The newly created Principality of Halberstadt consisted of the territory around the historic towns of Osterwieck and Halberstadt, the former Principality of Anhalt-Aschersleben, the former County of Regenstein including Heimburg Castle and the County of Falkenstein. The Lordship of Derenburg was added in 1701, Hasserode acquired from Stolberg-Wernigerode in 1714 and after the Congress of Vienna in 1815, the Principality of Halberstadt obtained the Barony of Schauen and the Lordship of Hessenrode. Lost territories included Weferlingen, which King Frederick I in 1703 ceded to his cousin Christian Heinrich of Brandenburg-Bayreuth-Kulmbach, a subdivision of the County of Hohenstein about the same time and Stapelburg left to Stolberg-Wernigerode in 1727.

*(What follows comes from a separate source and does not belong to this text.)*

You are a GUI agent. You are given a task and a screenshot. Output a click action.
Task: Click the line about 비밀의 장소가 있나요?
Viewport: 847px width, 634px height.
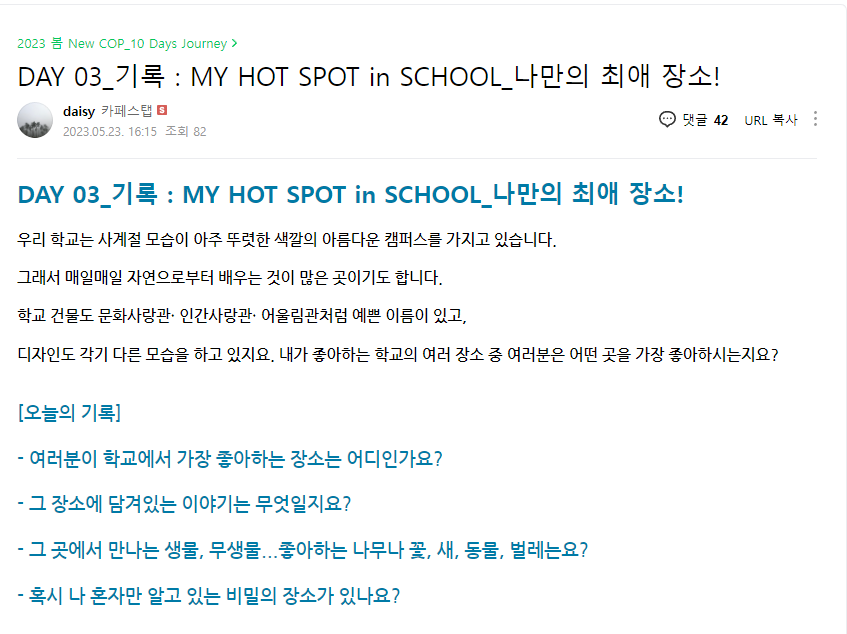209,596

The Principality of Halberstadt was dissolved according to the 1807 Treaty of Tilsit following Prussia's defeat in the War of the Fourth Coalition. Its territory became part of the Kingdom of Westphalia, a Napoleonic client-state under his younger brother Jérôme. After the French final defeat at Waterloo, the principality was restored to Prussia in 1813 and incorporated into the new Province of Saxony in 1817. Prussian monarchs of the House of Hohenzollern continued to style themselves as "Princes of [...] Halberstadt" until 1918.